After helping name, design and position Mariano’s as a place to “Shop well. Eat well. Live well,” the European-style grocer faced a critical challenge: early explosive growth had slowed as rapid expansion left new customers confused about what made Mariano’s different. In an over-retailed Chicago market packed with grocery options, uninformed shoppers were treating Mariano’s like just another supermarket—missing the elevated coffee shops, wine bars, sushi stations, and gelato counters that defined the experience.

SCORE THE WINS
72

months as U.S. fastest growing grocery chain

2-to-1

Mariano’s stores outperformed sister brand Pick ’n Save nearly 2-to-1

20k to 200k

Facebook fans

Spot the Bad

A great grocery store nobody knew was great.

Mariano's had built something genuinely different in Chicago — but rapid expansion outpaced consumer understanding. In an over-retailed market, being better wasn't enough if shoppers couldn't feel the difference walking in.

Supercharge the good

People who get food get it here.

Chicago's foodie pride was already out there — we just gave it a stage. By recruiting 17 of the city's top chefs as living proof of the Mariano's difference, "Tastemakers" turned a grocery store into a cultural destination. When the people who know food best choose where they shop, that's not an ad. That's a endorsement you can't buy.

The Idea

We recruited more than 17 of Chicago’s top chefs—people like Bill Kim, Stephanie Izard, and other James Beard Award winners who genuinely shopped at Mariano’s—to take consumers on virtual shopping trips through the stores. The 360 campaign included print ads showcasing chefs in the aisles, online video content of chefs selecting ingredients, chef-created recipes using Mariano’s products, personal in-store appearances, and co-marketing partnerships with the chefs’ restaurants. Every touchpoint reinforced the same message: if Chicago’s culinary elite shop here, this isn’t your average grocery store.
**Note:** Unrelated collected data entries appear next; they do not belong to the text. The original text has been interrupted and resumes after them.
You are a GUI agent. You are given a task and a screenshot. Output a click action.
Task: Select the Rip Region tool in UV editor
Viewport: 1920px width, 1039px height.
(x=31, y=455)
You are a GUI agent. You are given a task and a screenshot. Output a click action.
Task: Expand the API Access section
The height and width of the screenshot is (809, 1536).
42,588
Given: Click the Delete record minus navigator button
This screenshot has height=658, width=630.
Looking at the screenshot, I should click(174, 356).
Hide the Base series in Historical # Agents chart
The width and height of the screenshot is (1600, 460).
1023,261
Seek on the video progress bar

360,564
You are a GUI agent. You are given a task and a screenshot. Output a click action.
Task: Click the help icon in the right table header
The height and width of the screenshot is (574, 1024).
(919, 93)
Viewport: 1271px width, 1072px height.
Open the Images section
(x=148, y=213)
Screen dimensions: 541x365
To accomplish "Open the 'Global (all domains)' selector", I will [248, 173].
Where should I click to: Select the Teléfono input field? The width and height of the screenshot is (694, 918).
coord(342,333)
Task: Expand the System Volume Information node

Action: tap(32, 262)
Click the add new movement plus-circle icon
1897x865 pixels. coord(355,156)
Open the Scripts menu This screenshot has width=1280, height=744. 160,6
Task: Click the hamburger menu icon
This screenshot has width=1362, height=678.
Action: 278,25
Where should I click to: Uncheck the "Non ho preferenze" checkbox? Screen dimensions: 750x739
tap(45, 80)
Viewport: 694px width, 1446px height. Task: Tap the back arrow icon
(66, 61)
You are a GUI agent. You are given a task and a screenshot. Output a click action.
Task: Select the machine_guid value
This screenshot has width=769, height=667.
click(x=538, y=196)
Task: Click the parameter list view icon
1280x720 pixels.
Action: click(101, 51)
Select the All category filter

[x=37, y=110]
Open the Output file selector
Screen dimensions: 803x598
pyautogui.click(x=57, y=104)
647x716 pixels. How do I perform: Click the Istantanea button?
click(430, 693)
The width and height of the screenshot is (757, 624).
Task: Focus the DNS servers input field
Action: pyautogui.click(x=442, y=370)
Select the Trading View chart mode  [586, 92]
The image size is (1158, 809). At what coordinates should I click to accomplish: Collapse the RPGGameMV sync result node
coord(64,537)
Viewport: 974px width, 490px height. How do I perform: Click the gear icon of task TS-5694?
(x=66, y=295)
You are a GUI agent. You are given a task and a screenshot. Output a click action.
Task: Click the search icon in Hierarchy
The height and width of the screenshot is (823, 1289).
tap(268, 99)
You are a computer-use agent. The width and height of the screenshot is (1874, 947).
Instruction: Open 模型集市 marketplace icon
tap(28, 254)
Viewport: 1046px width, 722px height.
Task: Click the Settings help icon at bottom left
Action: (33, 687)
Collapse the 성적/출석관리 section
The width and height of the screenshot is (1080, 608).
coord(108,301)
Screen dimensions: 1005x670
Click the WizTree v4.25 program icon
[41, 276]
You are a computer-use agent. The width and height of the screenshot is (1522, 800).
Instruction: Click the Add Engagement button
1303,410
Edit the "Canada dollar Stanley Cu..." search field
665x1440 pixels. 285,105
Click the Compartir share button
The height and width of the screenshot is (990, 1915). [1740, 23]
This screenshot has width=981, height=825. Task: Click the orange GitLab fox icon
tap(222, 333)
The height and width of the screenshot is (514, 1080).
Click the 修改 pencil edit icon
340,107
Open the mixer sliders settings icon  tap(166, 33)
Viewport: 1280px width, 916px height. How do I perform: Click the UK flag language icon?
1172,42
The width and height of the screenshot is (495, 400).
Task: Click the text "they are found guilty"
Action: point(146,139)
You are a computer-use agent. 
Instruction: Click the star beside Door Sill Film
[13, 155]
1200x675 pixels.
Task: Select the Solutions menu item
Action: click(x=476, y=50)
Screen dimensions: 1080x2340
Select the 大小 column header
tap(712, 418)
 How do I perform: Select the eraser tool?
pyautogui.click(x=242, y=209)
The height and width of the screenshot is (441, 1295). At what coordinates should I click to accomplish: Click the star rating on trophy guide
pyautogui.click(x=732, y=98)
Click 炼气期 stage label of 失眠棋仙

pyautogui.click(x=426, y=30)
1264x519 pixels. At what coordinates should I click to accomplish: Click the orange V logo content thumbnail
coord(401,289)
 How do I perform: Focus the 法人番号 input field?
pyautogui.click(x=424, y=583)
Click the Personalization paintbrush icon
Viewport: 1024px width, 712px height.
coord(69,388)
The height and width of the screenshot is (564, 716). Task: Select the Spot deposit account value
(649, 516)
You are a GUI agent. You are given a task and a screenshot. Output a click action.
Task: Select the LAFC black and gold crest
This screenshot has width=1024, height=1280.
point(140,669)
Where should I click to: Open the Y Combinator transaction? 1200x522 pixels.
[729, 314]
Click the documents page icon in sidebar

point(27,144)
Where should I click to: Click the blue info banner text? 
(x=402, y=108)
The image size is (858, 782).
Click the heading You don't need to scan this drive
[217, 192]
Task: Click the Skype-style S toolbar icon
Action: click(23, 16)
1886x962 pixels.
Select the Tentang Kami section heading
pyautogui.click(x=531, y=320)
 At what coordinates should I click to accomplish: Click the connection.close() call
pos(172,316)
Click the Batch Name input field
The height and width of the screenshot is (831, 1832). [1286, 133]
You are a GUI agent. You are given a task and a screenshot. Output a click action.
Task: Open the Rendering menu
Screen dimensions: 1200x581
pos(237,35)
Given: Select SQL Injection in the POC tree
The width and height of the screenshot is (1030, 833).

Teaching people how to shop well.

Beyond the chefs, we filmed local fitness influencers like Shred415 founders creating content that actually taught people how to navigate the stores—showing shoppers where to find the best ingredients, how to build balanced meals, and which unique offerings separated Mariano’s from commodity grocers. This influencer-driven content spread across paid social, in-store displays, email campaigns, and digital advertising, creating a constant drumbeat of real people demonstrating the Mariano’s difference across every channel.